[Stored records]
★ ★ ★ ★

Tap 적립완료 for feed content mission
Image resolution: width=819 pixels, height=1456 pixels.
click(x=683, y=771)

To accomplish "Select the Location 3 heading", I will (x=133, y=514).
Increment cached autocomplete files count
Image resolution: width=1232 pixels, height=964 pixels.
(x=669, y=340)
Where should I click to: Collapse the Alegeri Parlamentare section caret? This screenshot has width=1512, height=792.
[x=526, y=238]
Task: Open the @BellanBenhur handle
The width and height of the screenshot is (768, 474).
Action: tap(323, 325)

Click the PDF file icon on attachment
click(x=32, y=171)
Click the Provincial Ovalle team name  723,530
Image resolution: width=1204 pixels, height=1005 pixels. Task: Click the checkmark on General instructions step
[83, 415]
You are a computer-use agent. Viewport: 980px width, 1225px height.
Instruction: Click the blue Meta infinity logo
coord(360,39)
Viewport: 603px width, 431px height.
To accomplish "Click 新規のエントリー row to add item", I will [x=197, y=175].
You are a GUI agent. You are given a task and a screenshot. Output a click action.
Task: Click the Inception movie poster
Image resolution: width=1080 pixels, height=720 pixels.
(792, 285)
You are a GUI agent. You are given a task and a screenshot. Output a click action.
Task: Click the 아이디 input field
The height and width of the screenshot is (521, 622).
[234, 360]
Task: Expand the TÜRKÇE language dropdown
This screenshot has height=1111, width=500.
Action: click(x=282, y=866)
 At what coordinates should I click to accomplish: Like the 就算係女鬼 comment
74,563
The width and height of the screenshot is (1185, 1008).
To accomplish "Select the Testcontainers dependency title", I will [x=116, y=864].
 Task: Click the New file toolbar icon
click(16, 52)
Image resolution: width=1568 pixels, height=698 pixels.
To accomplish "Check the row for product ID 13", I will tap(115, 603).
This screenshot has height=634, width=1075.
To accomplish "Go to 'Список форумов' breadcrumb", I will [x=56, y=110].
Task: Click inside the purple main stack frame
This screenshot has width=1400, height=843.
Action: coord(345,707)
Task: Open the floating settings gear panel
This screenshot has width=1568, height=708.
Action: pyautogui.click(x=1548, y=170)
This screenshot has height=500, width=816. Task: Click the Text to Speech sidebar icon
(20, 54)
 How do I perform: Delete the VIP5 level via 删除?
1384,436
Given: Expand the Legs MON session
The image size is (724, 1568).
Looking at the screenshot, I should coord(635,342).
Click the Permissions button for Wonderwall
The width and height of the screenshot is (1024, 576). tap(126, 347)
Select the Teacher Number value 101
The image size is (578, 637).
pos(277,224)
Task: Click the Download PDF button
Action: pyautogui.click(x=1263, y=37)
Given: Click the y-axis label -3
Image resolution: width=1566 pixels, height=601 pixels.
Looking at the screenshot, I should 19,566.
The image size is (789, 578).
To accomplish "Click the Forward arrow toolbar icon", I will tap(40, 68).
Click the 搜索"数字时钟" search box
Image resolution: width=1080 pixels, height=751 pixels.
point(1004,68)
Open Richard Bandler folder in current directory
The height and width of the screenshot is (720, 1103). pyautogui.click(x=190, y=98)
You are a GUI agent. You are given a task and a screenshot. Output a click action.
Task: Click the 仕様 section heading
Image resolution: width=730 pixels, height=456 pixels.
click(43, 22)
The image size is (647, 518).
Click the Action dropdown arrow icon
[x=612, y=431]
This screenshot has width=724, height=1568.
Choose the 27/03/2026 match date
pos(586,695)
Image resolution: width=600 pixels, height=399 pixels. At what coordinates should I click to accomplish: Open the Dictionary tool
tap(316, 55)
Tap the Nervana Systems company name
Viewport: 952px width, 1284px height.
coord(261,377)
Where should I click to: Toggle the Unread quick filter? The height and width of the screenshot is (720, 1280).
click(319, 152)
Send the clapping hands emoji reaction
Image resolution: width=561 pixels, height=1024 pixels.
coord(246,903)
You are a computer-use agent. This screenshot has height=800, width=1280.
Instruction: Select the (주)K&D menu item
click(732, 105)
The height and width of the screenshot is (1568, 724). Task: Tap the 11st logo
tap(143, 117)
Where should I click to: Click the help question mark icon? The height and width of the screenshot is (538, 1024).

★ ★ ★ ★

*WHAT TO DO*.
Each line above is to be restated exactly.

*ANSWER TO THE EXERCISE*.
Tap 적립완료 for feed content mission
Image resolution: width=819 pixels, height=1456 pixels.
click(x=683, y=771)

To accomplish "Select the Location 3 heading", I will (x=133, y=514).
Increment cached autocomplete files count
Image resolution: width=1232 pixels, height=964 pixels.
(x=669, y=340)
Where should I click to: Collapse the Alegeri Parlamentare section caret? This screenshot has width=1512, height=792.
[x=526, y=238]
Task: Open the @BellanBenhur handle
The width and height of the screenshot is (768, 474).
Action: tap(323, 325)

Click the PDF file icon on attachment
click(x=32, y=171)
Click the Provincial Ovalle team name  723,530
Image resolution: width=1204 pixels, height=1005 pixels. Task: Click the checkmark on General instructions step
[83, 415]
You are a computer-use agent. Viewport: 980px width, 1225px height.
Instruction: Click the blue Meta infinity logo
coord(360,39)
Viewport: 603px width, 431px height.
To accomplish "Click 新規のエントリー row to add item", I will [x=197, y=175].
You are a GUI agent. You are given a task and a screenshot. Output a click action.
Task: Click the Inception movie poster
Image resolution: width=1080 pixels, height=720 pixels.
(792, 285)
You are a GUI agent. You are given a task and a screenshot. Output a click action.
Task: Click the 아이디 input field
The height and width of the screenshot is (521, 622).
[234, 360]
Task: Expand the TÜRKÇE language dropdown
This screenshot has height=1111, width=500.
Action: click(x=282, y=866)
 At what coordinates should I click to accomplish: Like the 就算係女鬼 comment
74,563
The width and height of the screenshot is (1185, 1008).
To accomplish "Select the Testcontainers dependency title", I will [x=116, y=864].
 Task: Click the New file toolbar icon
click(16, 52)
Image resolution: width=1568 pixels, height=698 pixels.
To accomplish "Check the row for product ID 13", I will tap(115, 603).
This screenshot has height=634, width=1075.
To accomplish "Go to 'Список форумов' breadcrumb", I will [x=56, y=110].
Task: Click inside the purple main stack frame
This screenshot has width=1400, height=843.
Action: coord(345,707)
Task: Open the floating settings gear panel
This screenshot has width=1568, height=708.
Action: pyautogui.click(x=1548, y=170)
This screenshot has height=500, width=816. Task: Click the Text to Speech sidebar icon
(20, 54)
 How do I perform: Delete the VIP5 level via 删除?
1384,436
Given: Expand the Legs MON session
The image size is (724, 1568).
Looking at the screenshot, I should coord(635,342).
Click the Permissions button for Wonderwall
The width and height of the screenshot is (1024, 576). tap(126, 347)
Select the Teacher Number value 101
The image size is (578, 637).
pos(277,224)
Task: Click the Download PDF button
Action: pyautogui.click(x=1263, y=37)
Given: Click the y-axis label -3
Image resolution: width=1566 pixels, height=601 pixels.
Looking at the screenshot, I should 19,566.
The image size is (789, 578).
To accomplish "Click the Forward arrow toolbar icon", I will tap(40, 68).
Click the 搜索"数字时钟" search box
Image resolution: width=1080 pixels, height=751 pixels.
point(1004,68)
Open Richard Bandler folder in current directory
The height and width of the screenshot is (720, 1103). pyautogui.click(x=190, y=98)
You are a GUI agent. You are given a task and a screenshot. Output a click action.
Task: Click the 仕様 section heading
Image resolution: width=730 pixels, height=456 pixels.
click(43, 22)
The image size is (647, 518).
Click the Action dropdown arrow icon
[x=612, y=431]
This screenshot has width=724, height=1568.
Choose the 27/03/2026 match date
pos(586,695)
Image resolution: width=600 pixels, height=399 pixels. At what coordinates should I click to accomplish: Open the Dictionary tool
tap(316, 55)
Tap the Nervana Systems company name
Viewport: 952px width, 1284px height.
coord(261,377)
Where should I click to: Toggle the Unread quick filter? The height and width of the screenshot is (720, 1280).
click(319, 152)
Send the clapping hands emoji reaction
Image resolution: width=561 pixels, height=1024 pixels.
coord(246,903)
You are a computer-use agent. This screenshot has height=800, width=1280.
Instruction: Select the (주)K&D menu item
click(732, 105)
The height and width of the screenshot is (1568, 724). Task: Tap the 11st logo
tap(143, 117)
Where should I click to: Click the help question mark icon? The height and width of the screenshot is (538, 1024).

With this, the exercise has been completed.